Exactness is required throughout. Return every record once more.

##### THE INPUT #####

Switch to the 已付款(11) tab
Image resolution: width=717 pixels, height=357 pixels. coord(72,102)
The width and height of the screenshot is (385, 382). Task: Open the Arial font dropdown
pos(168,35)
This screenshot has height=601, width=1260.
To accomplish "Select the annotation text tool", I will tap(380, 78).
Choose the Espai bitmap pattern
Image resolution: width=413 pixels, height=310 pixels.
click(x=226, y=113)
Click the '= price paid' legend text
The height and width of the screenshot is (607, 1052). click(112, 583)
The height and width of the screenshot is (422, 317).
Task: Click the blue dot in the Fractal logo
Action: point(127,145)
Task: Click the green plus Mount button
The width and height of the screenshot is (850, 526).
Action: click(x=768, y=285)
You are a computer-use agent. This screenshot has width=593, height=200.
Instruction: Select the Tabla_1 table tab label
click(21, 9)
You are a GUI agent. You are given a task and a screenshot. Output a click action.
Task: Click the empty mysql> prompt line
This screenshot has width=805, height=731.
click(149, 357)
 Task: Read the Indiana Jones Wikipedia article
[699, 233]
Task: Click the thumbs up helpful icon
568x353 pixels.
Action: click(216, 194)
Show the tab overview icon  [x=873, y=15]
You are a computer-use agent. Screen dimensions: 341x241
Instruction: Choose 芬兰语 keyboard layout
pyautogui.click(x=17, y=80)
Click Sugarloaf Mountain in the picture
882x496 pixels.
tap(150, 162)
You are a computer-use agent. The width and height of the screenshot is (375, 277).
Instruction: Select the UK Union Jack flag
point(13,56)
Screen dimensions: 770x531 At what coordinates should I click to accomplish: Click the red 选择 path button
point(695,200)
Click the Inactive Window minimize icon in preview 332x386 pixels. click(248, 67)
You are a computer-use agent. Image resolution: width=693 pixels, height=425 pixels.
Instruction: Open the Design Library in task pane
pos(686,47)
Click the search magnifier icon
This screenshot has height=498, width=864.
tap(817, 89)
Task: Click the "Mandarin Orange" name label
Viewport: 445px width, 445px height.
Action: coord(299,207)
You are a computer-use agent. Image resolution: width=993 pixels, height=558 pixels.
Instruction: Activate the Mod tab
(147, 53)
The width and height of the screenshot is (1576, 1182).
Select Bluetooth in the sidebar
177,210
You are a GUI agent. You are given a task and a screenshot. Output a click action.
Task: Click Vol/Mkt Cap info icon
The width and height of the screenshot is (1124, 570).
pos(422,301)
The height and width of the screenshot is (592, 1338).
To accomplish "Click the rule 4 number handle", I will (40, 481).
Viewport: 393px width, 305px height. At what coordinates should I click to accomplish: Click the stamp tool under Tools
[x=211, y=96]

#####

_EXERCISE SOLUTION_
Switch to the 已付款(11) tab
Image resolution: width=717 pixels, height=357 pixels. coord(72,102)
The width and height of the screenshot is (385, 382). Task: Open the Arial font dropdown
pos(168,35)
This screenshot has height=601, width=1260.
To accomplish "Select the annotation text tool", I will tap(380, 78).
Choose the Espai bitmap pattern
Image resolution: width=413 pixels, height=310 pixels.
click(x=226, y=113)
Click the '= price paid' legend text
The height and width of the screenshot is (607, 1052). click(112, 583)
The height and width of the screenshot is (422, 317).
Task: Click the blue dot in the Fractal logo
Action: point(127,145)
Task: Click the green plus Mount button
The width and height of the screenshot is (850, 526).
Action: click(x=768, y=285)
You are a computer-use agent. This screenshot has width=593, height=200.
Instruction: Select the Tabla_1 table tab label
click(21, 9)
You are a GUI agent. You are given a task and a screenshot. Output a click action.
Task: Click the empty mysql> prompt line
This screenshot has width=805, height=731.
click(149, 357)
 Task: Read the Indiana Jones Wikipedia article
[699, 233]
Task: Click the thumbs up helpful icon
568x353 pixels.
Action: click(216, 194)
Show the tab overview icon  [x=873, y=15]
You are a computer-use agent. Screen dimensions: 341x241
Instruction: Choose 芬兰语 keyboard layout
pyautogui.click(x=17, y=80)
Click Sugarloaf Mountain in the picture
882x496 pixels.
tap(150, 162)
You are a computer-use agent. The width and height of the screenshot is (375, 277).
Instruction: Select the UK Union Jack flag
point(13,56)
Screen dimensions: 770x531 At what coordinates should I click to accomplish: Click the red 选择 path button
point(695,200)
Click the Inactive Window minimize icon in preview 332x386 pixels. click(248, 67)
You are a computer-use agent. Image resolution: width=693 pixels, height=425 pixels.
Instruction: Open the Design Library in task pane
pos(686,47)
Click the search magnifier icon
This screenshot has height=498, width=864.
tap(817, 89)
Task: Click the "Mandarin Orange" name label
Viewport: 445px width, 445px height.
Action: coord(299,207)
You are a computer-use agent. Image resolution: width=993 pixels, height=558 pixels.
Instruction: Activate the Mod tab
(147, 53)
The width and height of the screenshot is (1576, 1182).
Select Bluetooth in the sidebar
177,210
You are a GUI agent. You are given a task and a screenshot. Output a click action.
Task: Click Vol/Mkt Cap info icon
The width and height of the screenshot is (1124, 570).
pos(422,301)
The height and width of the screenshot is (592, 1338).
To accomplish "Click the rule 4 number handle", I will (40, 481).
Viewport: 393px width, 305px height. At what coordinates should I click to accomplish: Click the stamp tool under Tools
[x=211, y=96]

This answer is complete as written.